--- Source data Enclosed Below ---

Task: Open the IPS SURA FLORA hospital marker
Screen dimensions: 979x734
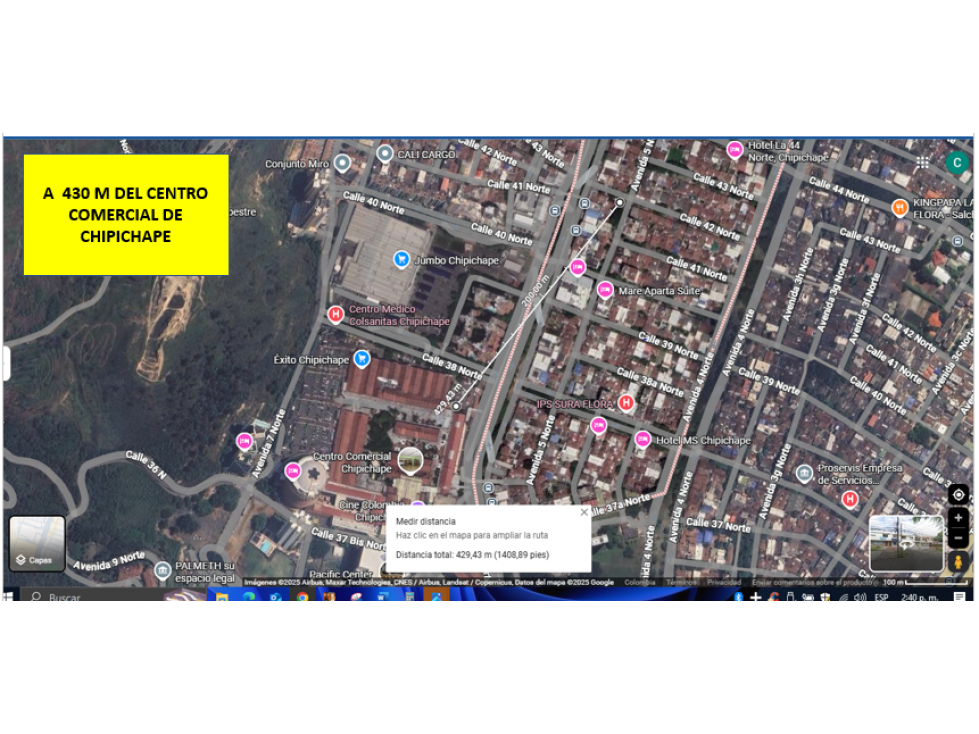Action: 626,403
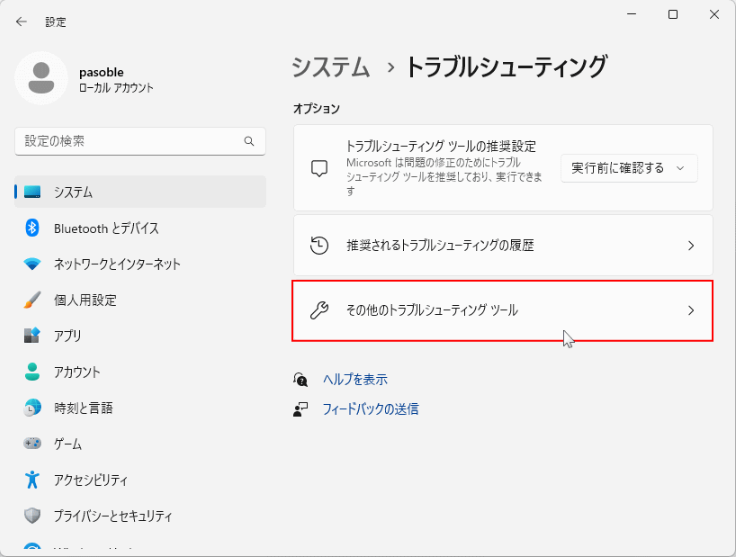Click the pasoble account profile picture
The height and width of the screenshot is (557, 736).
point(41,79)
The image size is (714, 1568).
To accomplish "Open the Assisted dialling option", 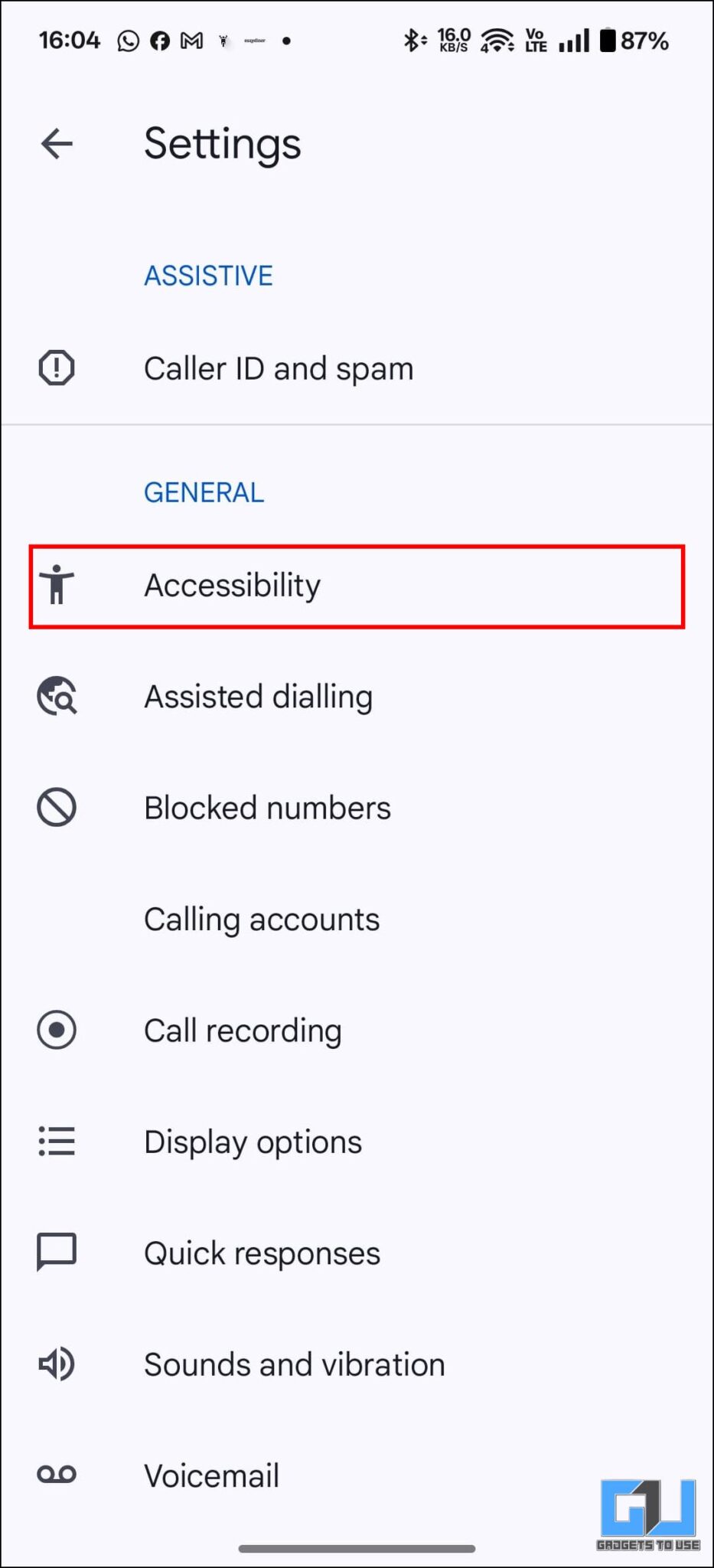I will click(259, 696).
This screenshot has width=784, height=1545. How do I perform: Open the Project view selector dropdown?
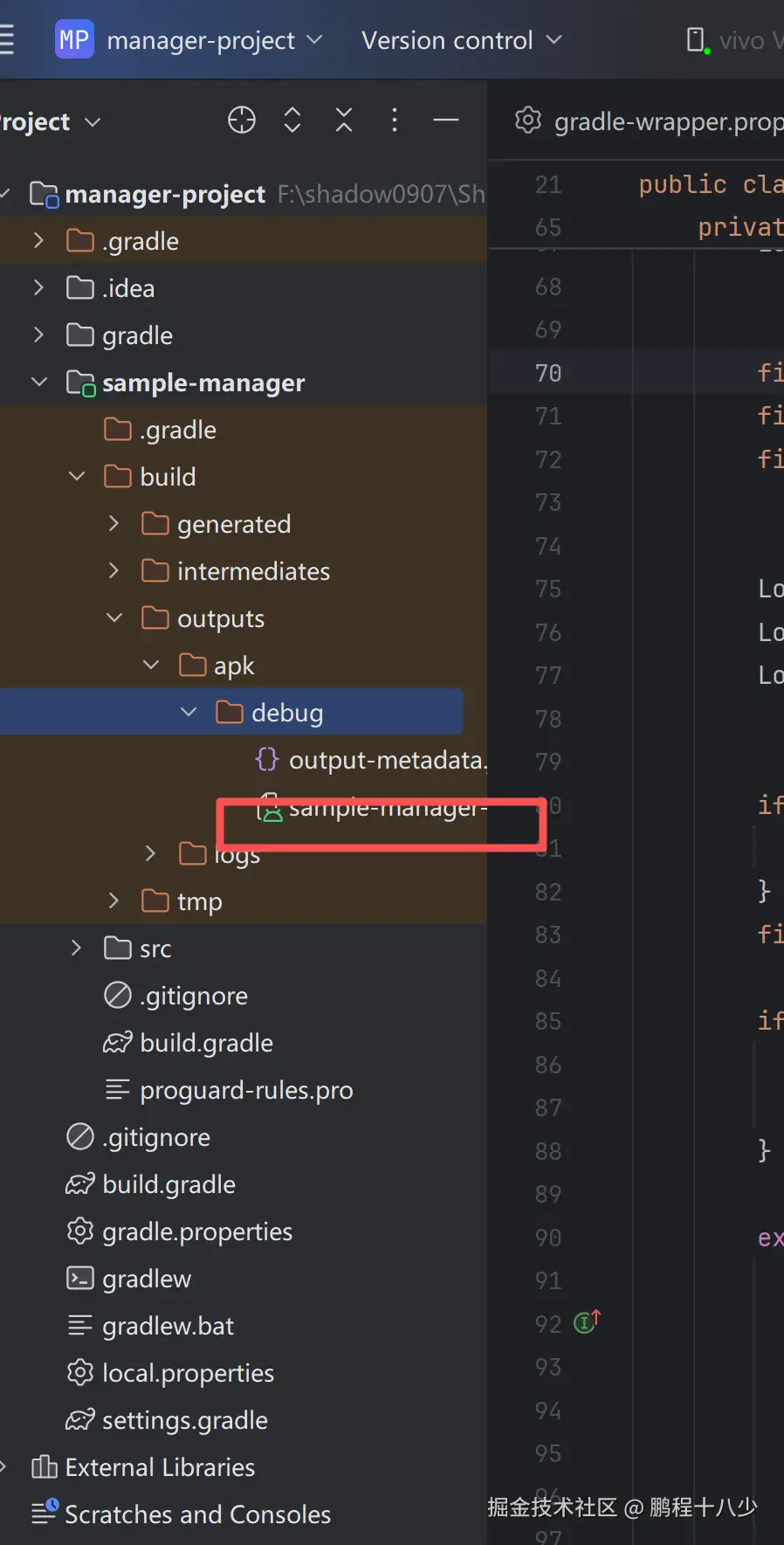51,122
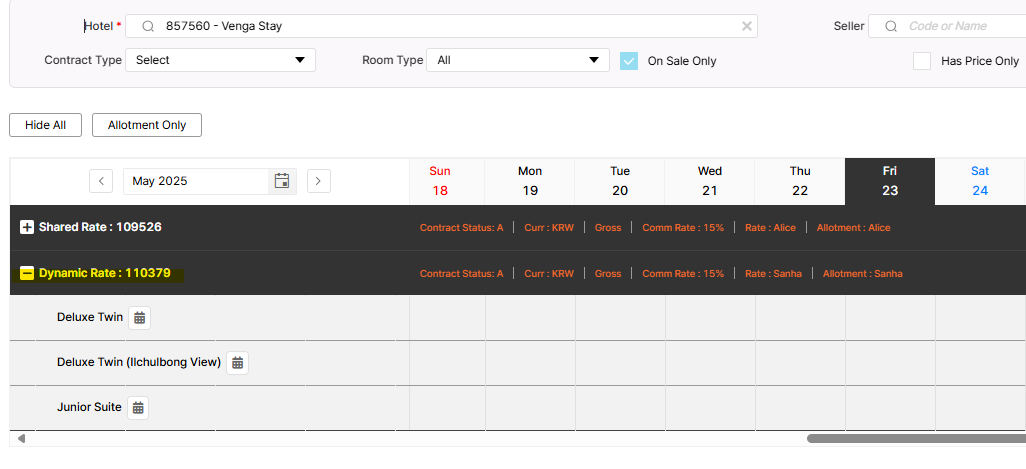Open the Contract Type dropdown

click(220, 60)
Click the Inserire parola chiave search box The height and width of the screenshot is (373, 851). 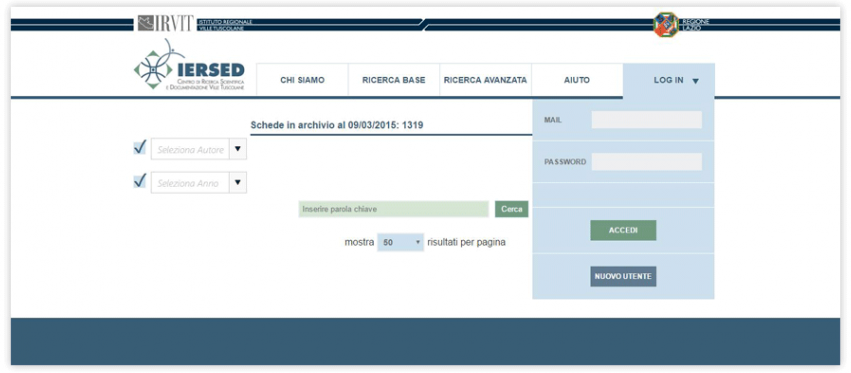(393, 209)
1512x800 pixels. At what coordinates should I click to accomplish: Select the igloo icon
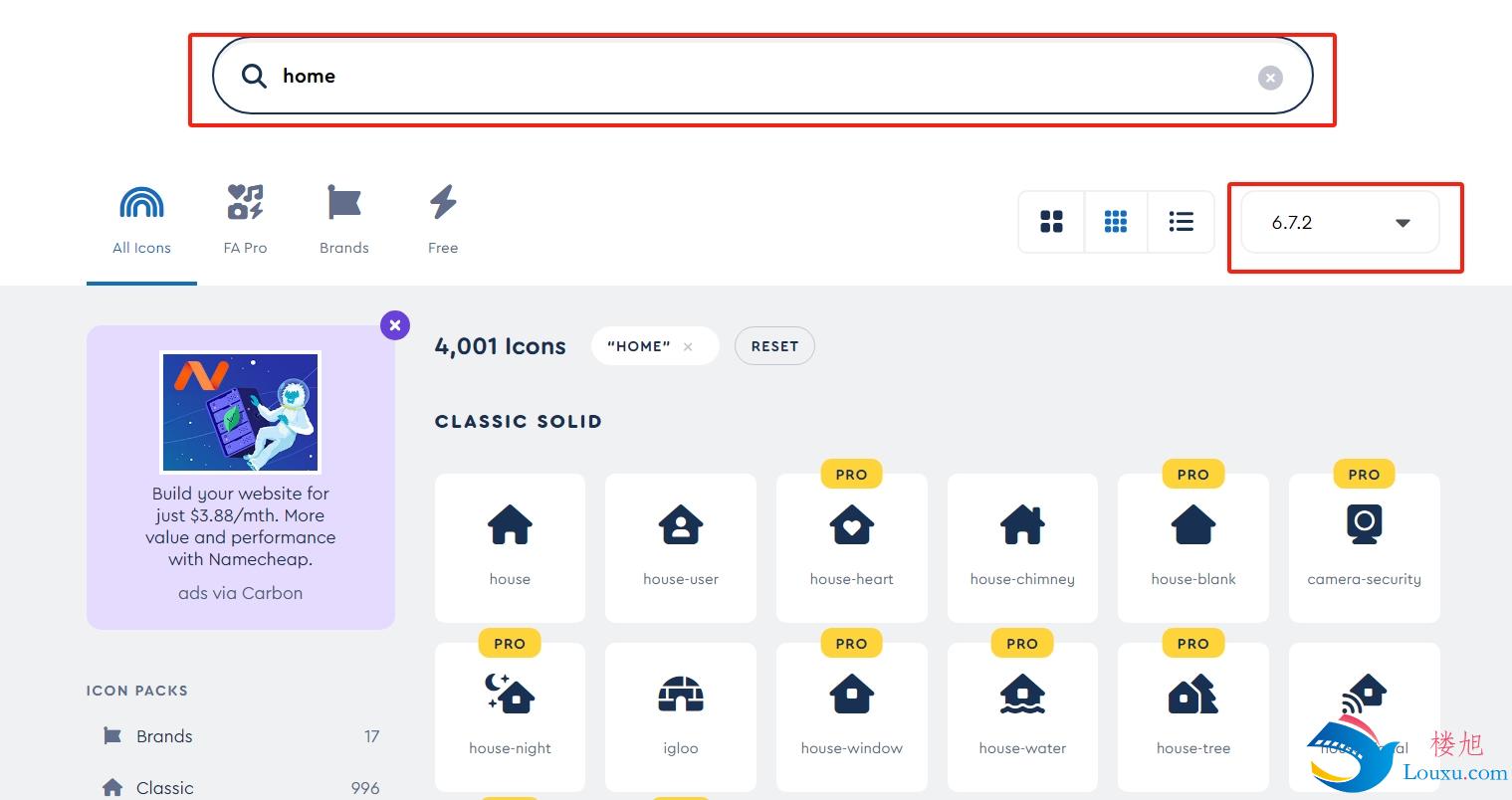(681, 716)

--- End of Enclosed Source data ---

* [Exercise directions] Exclude all pictures and return precisely the lines from the one containing "1512x800 pixels. At" through the closing line of the data.

* [Reply]
1512x800 pixels. At what coordinates should I click to accomplish: Select the igloo icon
(681, 716)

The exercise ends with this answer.